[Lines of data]
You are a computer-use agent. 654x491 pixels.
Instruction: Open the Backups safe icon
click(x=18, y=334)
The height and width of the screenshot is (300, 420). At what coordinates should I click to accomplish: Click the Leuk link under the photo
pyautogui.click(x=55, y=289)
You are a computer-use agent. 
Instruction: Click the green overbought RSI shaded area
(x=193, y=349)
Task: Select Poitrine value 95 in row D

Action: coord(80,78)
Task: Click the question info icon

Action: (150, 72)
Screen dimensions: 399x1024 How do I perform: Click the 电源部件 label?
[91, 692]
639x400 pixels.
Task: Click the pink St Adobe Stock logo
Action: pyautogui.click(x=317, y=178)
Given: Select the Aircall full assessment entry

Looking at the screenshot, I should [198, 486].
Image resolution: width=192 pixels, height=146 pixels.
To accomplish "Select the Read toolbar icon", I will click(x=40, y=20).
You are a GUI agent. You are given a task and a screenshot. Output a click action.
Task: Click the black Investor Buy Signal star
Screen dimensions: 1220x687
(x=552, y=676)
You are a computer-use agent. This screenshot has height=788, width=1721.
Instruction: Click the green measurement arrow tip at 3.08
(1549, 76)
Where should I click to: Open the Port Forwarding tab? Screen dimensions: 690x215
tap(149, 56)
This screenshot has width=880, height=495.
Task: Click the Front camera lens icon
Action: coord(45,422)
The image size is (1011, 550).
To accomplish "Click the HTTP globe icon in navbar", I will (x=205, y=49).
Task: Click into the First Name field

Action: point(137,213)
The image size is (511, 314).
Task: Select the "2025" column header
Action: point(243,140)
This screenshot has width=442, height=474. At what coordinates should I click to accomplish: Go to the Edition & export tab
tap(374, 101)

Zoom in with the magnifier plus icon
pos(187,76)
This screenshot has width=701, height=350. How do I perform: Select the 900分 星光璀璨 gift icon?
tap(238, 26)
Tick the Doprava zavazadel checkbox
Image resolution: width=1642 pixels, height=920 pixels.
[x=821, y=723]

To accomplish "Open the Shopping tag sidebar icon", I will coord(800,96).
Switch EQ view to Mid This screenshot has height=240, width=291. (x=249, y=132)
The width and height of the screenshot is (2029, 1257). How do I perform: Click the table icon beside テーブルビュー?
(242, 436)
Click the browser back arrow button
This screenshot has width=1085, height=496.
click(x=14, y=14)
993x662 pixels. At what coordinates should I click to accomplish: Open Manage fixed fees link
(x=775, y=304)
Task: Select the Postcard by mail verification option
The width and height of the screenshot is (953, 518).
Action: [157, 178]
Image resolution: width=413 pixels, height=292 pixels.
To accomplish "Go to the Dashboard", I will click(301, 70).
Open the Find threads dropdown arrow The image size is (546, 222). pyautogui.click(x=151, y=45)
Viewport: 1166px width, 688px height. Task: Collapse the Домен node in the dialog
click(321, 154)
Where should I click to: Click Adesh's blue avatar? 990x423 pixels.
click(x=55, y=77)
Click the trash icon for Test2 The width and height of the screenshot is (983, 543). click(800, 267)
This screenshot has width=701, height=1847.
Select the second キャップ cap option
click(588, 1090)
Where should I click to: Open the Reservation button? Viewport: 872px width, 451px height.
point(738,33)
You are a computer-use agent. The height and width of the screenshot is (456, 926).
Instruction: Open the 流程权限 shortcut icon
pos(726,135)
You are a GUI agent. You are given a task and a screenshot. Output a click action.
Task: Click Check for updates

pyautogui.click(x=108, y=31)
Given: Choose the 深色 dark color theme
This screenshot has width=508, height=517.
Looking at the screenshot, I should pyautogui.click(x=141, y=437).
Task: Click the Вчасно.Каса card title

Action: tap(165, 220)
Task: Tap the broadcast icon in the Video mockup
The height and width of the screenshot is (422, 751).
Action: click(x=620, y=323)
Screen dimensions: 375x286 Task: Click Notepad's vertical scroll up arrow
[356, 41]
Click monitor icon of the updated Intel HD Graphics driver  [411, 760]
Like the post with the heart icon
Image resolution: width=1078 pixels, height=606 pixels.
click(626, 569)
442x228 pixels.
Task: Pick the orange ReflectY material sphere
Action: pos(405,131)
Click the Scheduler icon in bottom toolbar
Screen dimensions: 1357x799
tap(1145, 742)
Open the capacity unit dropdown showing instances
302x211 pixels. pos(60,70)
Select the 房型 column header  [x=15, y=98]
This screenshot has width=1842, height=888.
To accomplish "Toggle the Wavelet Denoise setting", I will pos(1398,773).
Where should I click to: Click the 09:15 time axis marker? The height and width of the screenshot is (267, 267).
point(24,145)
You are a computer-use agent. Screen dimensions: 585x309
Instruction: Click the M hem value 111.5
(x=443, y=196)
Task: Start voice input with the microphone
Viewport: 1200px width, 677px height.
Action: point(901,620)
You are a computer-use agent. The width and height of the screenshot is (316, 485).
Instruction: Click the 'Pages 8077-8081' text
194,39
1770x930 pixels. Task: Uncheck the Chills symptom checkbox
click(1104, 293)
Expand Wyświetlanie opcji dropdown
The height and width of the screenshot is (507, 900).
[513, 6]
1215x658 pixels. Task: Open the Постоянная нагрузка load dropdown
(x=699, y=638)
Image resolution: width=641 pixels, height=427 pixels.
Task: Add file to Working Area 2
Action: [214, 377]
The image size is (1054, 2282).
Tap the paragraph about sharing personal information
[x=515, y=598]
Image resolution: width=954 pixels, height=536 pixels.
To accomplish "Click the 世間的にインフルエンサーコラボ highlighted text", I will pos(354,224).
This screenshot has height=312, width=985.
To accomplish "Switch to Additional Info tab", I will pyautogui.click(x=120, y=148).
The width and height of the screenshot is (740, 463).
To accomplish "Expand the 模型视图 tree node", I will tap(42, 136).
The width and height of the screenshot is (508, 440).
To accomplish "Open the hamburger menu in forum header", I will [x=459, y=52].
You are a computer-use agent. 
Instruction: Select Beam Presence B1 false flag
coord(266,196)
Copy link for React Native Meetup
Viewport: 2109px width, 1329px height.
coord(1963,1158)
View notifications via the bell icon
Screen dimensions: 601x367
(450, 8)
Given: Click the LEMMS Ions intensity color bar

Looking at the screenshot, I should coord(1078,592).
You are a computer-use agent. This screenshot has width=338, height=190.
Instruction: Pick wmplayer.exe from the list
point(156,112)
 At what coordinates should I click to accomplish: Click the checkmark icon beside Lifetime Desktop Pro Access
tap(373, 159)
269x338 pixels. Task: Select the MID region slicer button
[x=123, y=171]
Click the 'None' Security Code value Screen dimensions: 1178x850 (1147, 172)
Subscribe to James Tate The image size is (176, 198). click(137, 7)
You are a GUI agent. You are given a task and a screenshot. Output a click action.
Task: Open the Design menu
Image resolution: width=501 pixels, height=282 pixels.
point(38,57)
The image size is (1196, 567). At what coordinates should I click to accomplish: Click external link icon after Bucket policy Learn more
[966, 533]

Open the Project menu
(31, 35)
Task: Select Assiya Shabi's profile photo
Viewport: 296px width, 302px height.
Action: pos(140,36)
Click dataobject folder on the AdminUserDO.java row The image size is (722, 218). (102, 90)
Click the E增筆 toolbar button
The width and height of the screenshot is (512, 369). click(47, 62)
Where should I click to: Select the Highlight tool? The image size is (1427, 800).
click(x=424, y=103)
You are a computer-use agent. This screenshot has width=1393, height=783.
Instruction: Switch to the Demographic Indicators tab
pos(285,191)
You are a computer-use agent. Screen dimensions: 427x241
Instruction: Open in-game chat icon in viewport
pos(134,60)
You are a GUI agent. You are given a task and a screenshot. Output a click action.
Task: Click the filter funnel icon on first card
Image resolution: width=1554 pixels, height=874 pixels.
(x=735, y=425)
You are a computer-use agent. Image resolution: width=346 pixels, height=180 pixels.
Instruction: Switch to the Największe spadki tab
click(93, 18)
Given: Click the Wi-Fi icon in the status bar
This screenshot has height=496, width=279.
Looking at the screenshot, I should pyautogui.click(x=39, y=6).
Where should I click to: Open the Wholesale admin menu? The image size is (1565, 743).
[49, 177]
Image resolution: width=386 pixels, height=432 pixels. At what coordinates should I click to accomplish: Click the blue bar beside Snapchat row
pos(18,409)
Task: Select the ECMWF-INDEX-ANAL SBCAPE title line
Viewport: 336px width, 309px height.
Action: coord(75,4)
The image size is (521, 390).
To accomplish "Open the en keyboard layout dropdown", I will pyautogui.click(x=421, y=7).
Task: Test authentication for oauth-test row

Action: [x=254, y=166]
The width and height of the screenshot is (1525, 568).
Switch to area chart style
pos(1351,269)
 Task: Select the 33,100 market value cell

§ THE REQUEST
Rewrite the stretch from the start of the material through the line containing "pyautogui.click(x=55, y=289)", with "Leuk link" replaced by "Leuk button" and all else left unchanged.

§ RESULT BELOW
You are a computer-use agent. 654x491 pixels.
Instruction: Open the Backups safe icon
click(x=18, y=334)
The height and width of the screenshot is (300, 420). At what coordinates should I click to accomplish: Click the Leuk button under the photo
pyautogui.click(x=55, y=289)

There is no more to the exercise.